Evening: Dine in Ribeira
After returning down, it is highly advisable to dine within the restaurants of the Ribeira District as the traditional architecture starts to light up. There is a plethora of good dining options offering localised fish or meat specialities. For those looking for a hearty and filling dinner try a Francesinha, a Portuguese sandwich filled with cured ham, linguiça (fresh sausage) and roast meats, which is drenched in cheese and beer sauce.
A Francesinha - certainly filling!
Day 2: Porto city centre and attractions
For the second day in Porto it is suggested to explore the city centre, which has much to offer all tastes. The centre can be easily navigated on foot with free maps are available from tourist offices. The main tourist office, based along Rua Clube dos Fenianos (on the west side of Porto City Hall), is a perfect spot to grab a map and start a day’s tour of Porto.
Clérigos Tower (Igreja E Torre Dos Clérigos): The quaint, baroque Clérigos Church and Tower is situated on the highest point of the old city and, after climbing the 250 steps of the tower, visitors are rewarded with fantastic 360 degree panoramic views of the city and Vila Nova de Gaia. There is a €3 entrance fee, which is definitely worth it, and the tower is open from 9:00 to 19:00 daily. Clerigos Tower is located on Rue de São Filipe de Nery and is a short easterly walk from Praça da Liberdade.
The view from the Se from the Torre dos Clérigos tower
Lello bookshop (Livraria Lello): This Lavish bookshop is one of the oldest in Portugal and, walking around this art nouveau building, it is clear to see why this could have prompted the inspiration for the Hogwarts library and staircases. Not to be missed by Harry Potter fans, this location visited and frequented by J K Rowling. The shop is open Monday to Saturday from 10:00-19:30 and is best visited in the working week to avoid crowds.

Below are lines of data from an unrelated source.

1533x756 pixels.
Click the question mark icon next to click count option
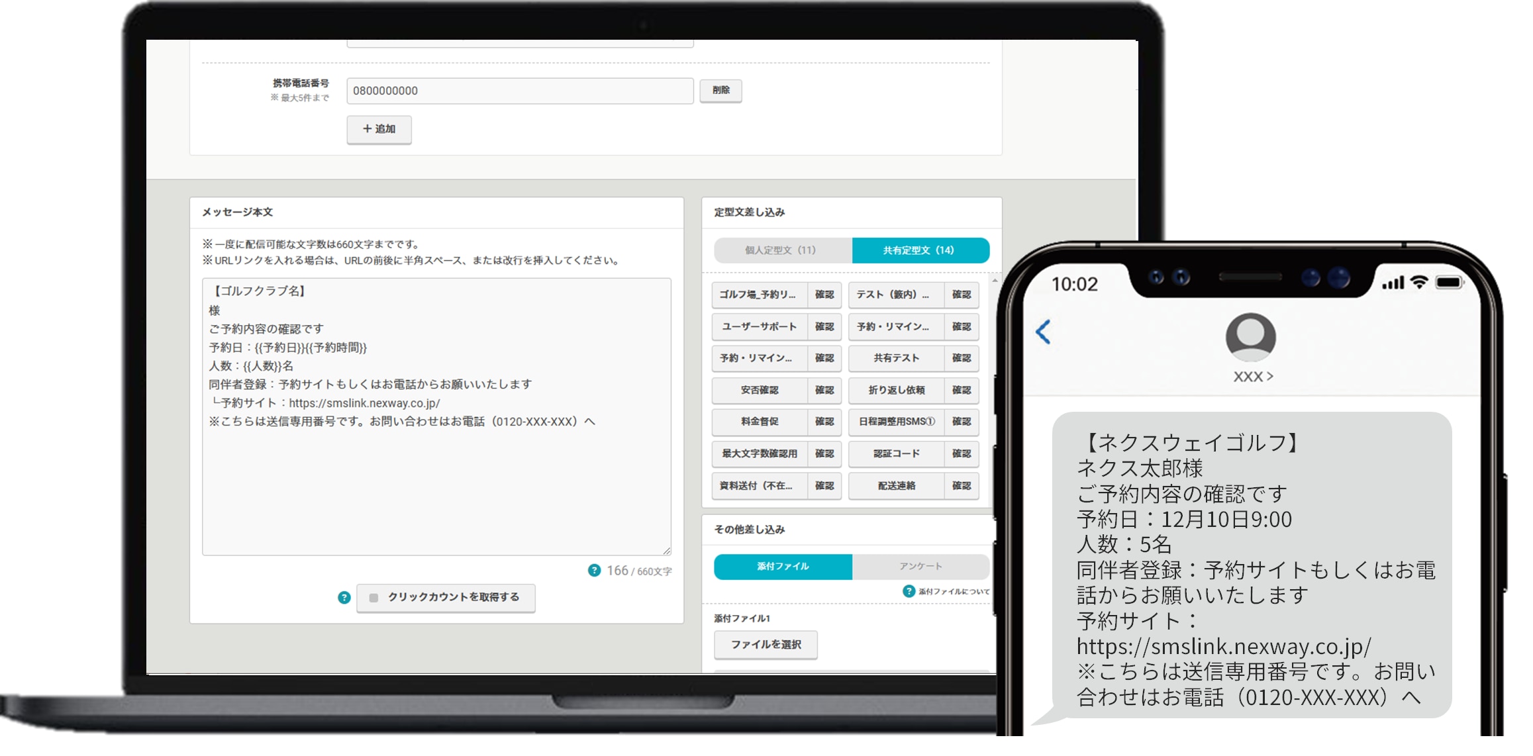(344, 598)
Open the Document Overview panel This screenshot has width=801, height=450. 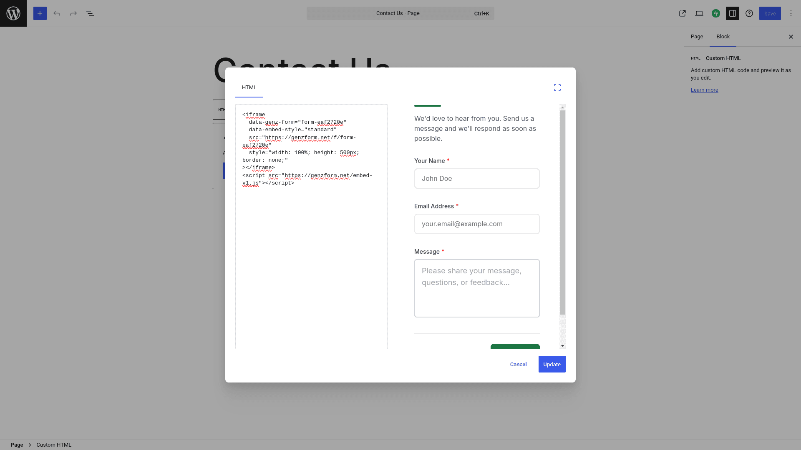(90, 13)
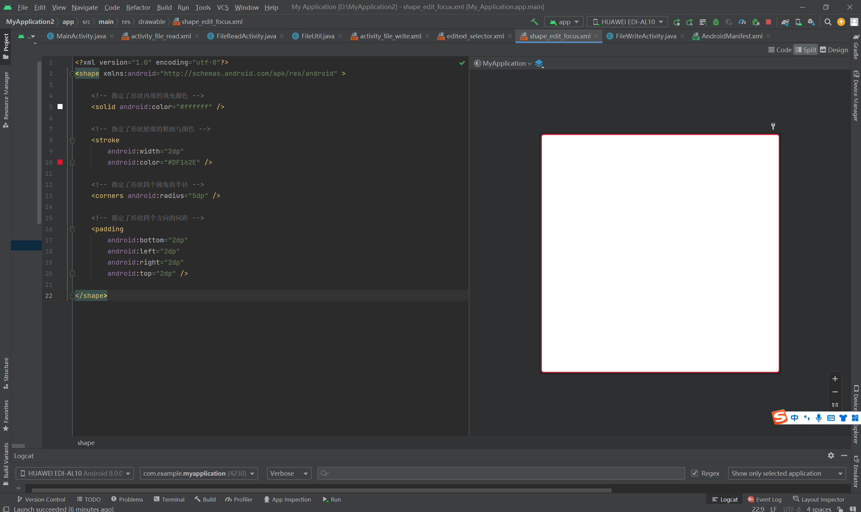This screenshot has width=861, height=512.
Task: Switch to the FileUtil.java tab
Action: click(x=317, y=36)
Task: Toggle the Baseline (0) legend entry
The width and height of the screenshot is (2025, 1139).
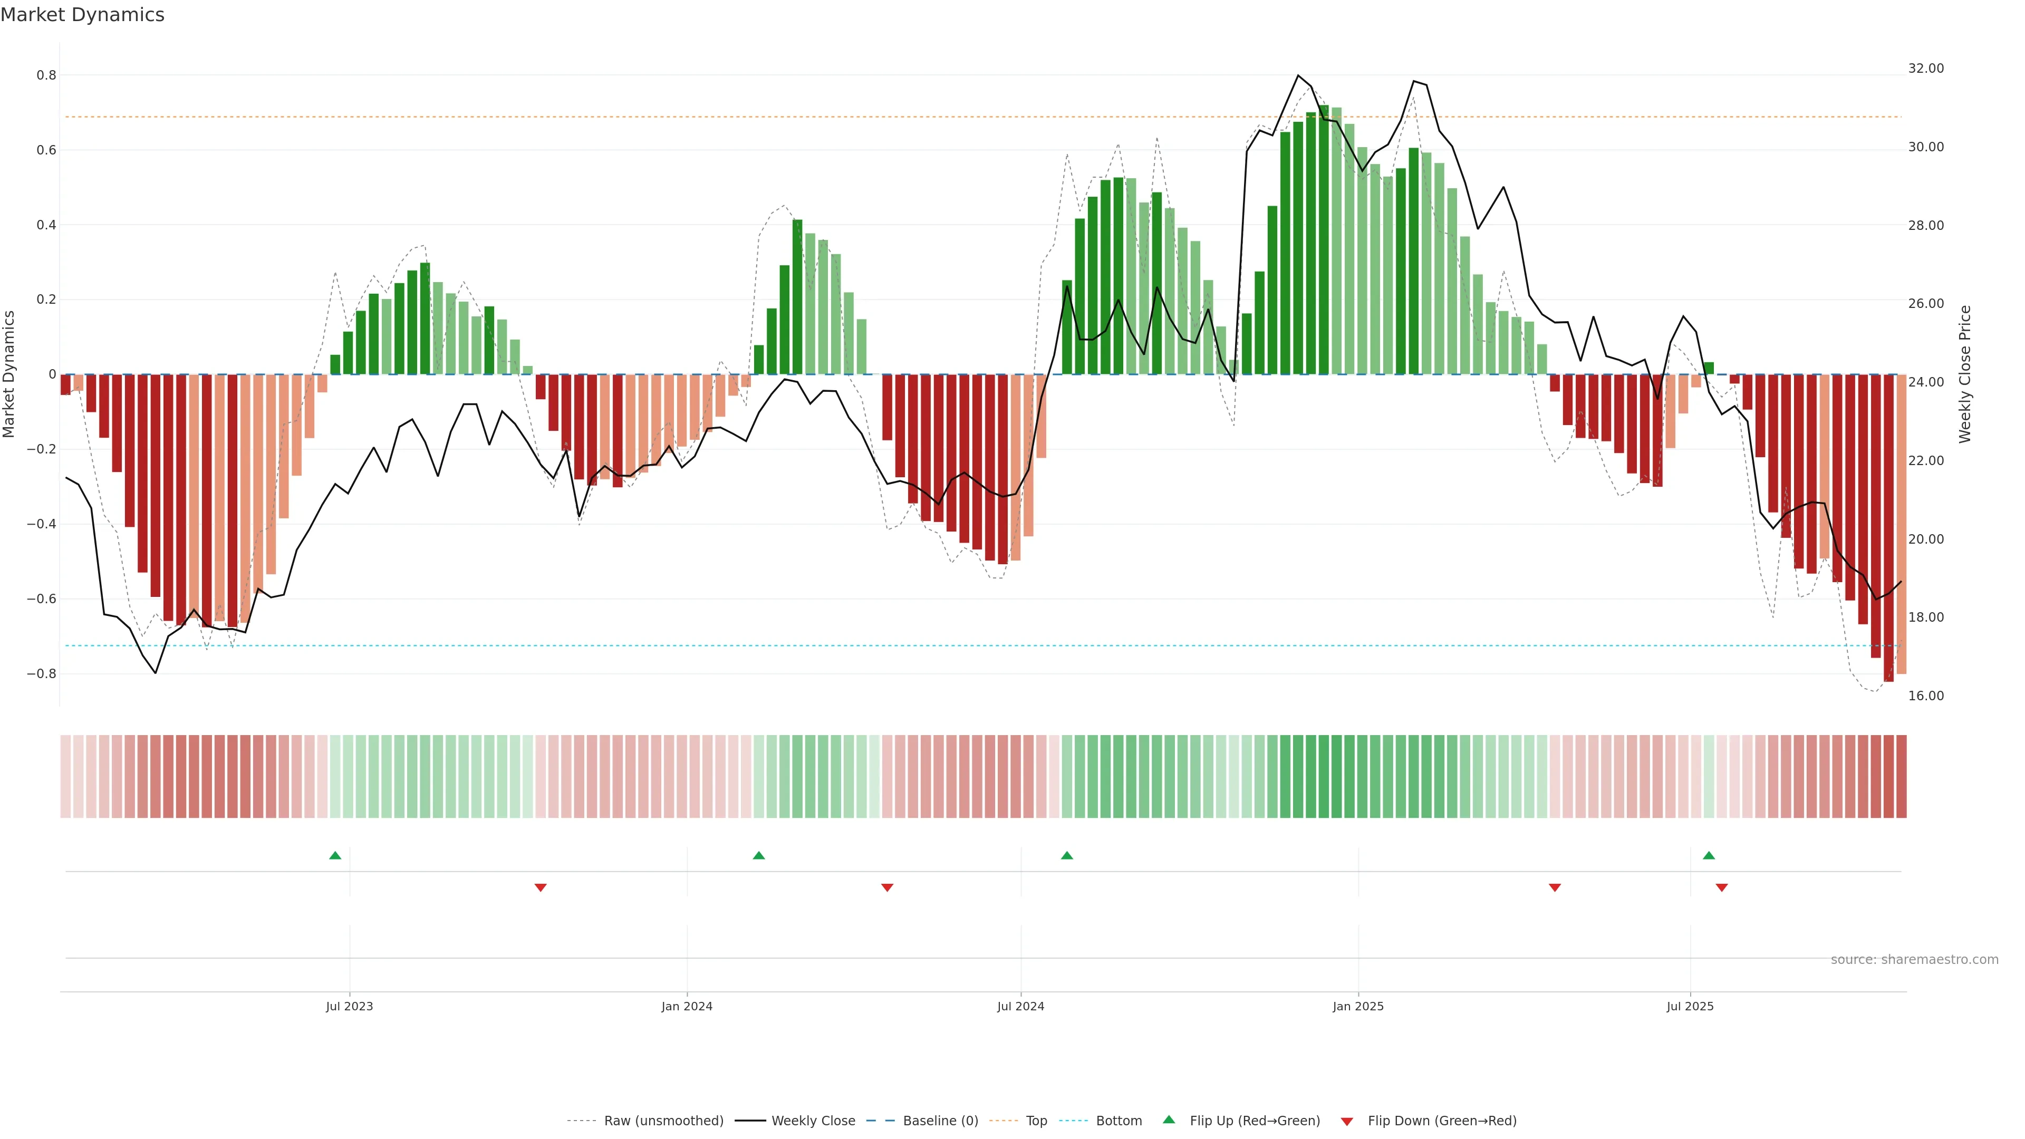Action: [940, 1121]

Sao Bento Train Station: The main train station of Sao Bento is considered to be one of the most decorative stations of Europe. Inside, the walls are adorned by beautifully painted azulejos tiles that depict significant events from Portugal’s history. These azulejos tiles also cover the exterior of the charming Saint Ildefonso church, which is a short stroll up the hill from the station.
The azulejos tiles in Sao Bento station
Porto Cathedral and Bishop’s Palace (Sé Do Porto): The highly fortified Se Cathedral is the religious centre of Porto and the original church dates from 12th Century, before Portugal’s independence. This originally Romanesque Cathedral was given a Baroque make over and is a fine UNESCO protected wonder.
The Cathedral is situated in the oldest district in Porto and the square surrounding it once served as the bustling trading centre. It is free to enter and open daily from 9:00-12:30 and then 14:30-18:00 in peak season (Off peak times may vary).
Stock Exchange Palace (Palácio da Bolsa): The grand Palácio da Bolsa complex was built by Porto’s Commercial Association in 1830 to act as the city’s stock exchange and entice investors to the city. The exterior is an ornate Neoclassical style while inside are lavishly decorated rooms. The Palácio da Bolsa is open from 9:00-18:30 in peak season (9:00 -12:30 / 14:00-17:30 in low season).There is a mandatory guided tour that takes around 45 minutes, which can be translated into English, French and Spanish. Tours cost €7 per adult and €4 per child
Optional tourist sights: Estádio do Dragão: Football fans should visit the Estádio do Dragão (stadium of the dragon) the home ground of Porto; Portugal’s most prolific football club. There are 45 minute stadium tours (€8.00), or stadium and museum tours (€15.00).